И всё же, облазив это место, Тошимаса давно уже облюбовал одну часть клиники, где их точно не смогут разыскать. Поэтому он, кряхтя, поднимает безучастного Каору с кресла и, забросив его себе на спину и придерживая под колени, тащит по крутым полуразрушенным лестницам в самый-самый низ, в черноту.
Подвал, спуск в который спрятан за почти неприметной дверью в самой глубине первого этажа. Огромный, тёмный, расходящийся в стороны множеством полуобвалившихся коридоров и с кучей полузатопленных кабинетов. Судя по всему, при жизни клиники здесь проводили ужасающие сеансы гидротерапии, потому что за мрачными дверьми скрываются помещения, в которых стоят огромные почерневшие ванны. И вода по колено, а где-то и по пояс. Устроив партнёра в самой дальней комнате, уложив его в ванну, Тошимаса залезает на него сверху, прижимается к нему и затихает, прикусывая губу. Даже если заглянут, вряд ли увидят, темнота — глаз выколи, а ночного зрения у людей, слава богу, нет.

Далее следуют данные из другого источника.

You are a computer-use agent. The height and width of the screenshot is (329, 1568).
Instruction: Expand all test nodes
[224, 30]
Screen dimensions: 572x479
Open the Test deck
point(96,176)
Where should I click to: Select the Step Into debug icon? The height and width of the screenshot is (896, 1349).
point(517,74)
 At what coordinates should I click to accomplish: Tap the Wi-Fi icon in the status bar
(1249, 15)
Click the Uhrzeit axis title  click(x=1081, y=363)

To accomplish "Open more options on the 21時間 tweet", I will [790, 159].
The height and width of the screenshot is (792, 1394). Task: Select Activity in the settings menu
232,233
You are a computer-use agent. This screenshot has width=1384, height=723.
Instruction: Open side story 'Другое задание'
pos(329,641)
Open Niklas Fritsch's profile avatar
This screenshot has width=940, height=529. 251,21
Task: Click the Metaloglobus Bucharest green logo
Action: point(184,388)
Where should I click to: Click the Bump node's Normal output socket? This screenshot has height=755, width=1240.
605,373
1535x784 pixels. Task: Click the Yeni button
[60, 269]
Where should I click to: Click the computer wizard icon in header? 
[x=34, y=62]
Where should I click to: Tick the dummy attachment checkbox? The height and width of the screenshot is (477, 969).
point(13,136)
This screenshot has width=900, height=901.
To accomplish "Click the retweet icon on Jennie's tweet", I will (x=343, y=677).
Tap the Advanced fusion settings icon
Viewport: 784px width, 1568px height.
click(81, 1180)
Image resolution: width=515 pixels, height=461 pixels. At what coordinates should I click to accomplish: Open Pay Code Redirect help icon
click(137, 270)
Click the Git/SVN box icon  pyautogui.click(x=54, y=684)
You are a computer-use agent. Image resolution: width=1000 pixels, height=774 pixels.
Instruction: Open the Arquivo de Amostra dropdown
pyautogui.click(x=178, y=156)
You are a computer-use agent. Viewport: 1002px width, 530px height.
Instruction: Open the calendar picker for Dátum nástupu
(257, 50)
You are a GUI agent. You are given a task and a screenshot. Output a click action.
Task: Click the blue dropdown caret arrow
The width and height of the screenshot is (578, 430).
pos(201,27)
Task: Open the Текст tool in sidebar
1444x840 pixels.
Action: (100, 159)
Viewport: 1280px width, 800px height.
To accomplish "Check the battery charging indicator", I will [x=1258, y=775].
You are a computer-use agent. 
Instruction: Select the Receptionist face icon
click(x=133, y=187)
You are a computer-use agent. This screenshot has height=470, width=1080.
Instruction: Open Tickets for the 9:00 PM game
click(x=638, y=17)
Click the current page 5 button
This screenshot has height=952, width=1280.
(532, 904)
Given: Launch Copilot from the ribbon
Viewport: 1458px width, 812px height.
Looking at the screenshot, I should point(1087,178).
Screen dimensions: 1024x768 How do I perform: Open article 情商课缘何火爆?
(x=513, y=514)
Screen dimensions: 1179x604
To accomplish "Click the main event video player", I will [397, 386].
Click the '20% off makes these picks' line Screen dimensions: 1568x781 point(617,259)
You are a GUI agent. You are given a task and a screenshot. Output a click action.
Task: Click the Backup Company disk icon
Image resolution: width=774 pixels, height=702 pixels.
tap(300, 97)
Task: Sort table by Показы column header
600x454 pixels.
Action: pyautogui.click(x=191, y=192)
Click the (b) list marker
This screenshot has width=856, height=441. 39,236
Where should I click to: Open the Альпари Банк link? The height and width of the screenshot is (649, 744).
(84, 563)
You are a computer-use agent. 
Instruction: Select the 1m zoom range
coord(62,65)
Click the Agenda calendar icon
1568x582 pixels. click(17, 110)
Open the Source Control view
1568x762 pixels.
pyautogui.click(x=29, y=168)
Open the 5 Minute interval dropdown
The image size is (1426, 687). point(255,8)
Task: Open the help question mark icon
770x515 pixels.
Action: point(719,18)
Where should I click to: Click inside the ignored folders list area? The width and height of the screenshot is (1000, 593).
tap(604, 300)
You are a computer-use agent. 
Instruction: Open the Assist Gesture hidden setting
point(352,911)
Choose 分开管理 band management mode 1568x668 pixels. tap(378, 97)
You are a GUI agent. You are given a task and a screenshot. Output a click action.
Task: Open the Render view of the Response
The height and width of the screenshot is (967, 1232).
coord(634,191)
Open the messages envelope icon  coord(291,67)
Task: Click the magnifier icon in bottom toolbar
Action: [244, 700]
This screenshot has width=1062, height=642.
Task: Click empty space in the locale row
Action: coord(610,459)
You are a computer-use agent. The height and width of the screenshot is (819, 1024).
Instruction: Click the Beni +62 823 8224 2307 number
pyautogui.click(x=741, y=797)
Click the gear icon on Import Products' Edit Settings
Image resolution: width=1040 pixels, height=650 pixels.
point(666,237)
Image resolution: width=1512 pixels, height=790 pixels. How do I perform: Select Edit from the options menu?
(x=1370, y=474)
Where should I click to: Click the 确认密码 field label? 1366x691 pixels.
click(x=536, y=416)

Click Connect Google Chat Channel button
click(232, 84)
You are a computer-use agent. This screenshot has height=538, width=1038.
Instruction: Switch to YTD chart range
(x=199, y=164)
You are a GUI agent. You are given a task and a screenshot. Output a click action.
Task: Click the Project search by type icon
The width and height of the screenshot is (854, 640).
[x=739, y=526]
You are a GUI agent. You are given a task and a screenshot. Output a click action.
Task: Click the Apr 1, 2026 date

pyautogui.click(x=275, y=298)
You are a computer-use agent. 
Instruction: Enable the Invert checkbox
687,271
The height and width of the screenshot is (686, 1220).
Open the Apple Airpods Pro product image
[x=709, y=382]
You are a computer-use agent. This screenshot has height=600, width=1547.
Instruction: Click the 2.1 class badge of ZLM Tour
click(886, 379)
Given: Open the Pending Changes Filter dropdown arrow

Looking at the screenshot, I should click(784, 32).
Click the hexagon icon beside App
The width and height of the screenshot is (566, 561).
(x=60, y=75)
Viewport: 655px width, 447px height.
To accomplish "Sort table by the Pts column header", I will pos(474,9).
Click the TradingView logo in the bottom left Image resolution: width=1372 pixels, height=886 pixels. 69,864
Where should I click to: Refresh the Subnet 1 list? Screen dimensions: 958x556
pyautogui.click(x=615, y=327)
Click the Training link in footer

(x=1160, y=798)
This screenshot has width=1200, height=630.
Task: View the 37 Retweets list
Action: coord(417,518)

Вокруг капает и шумит вода, стекая по исписанным стенам, эти звуки эхом отдаются в ушах. Прислушиваясь, не вклинится ли в это «кап, кап, кап» топот сверху, Тошимаса гладит пальцами лицо неподвижно лежащего под ним Каору. В этой темноте хорошо видно, как светятся прожилочки в его широко раскрытых глазах, похожие на созвездия на ночном небе. Если бы только в них было ещё хоть что-то помимо этих прожилок…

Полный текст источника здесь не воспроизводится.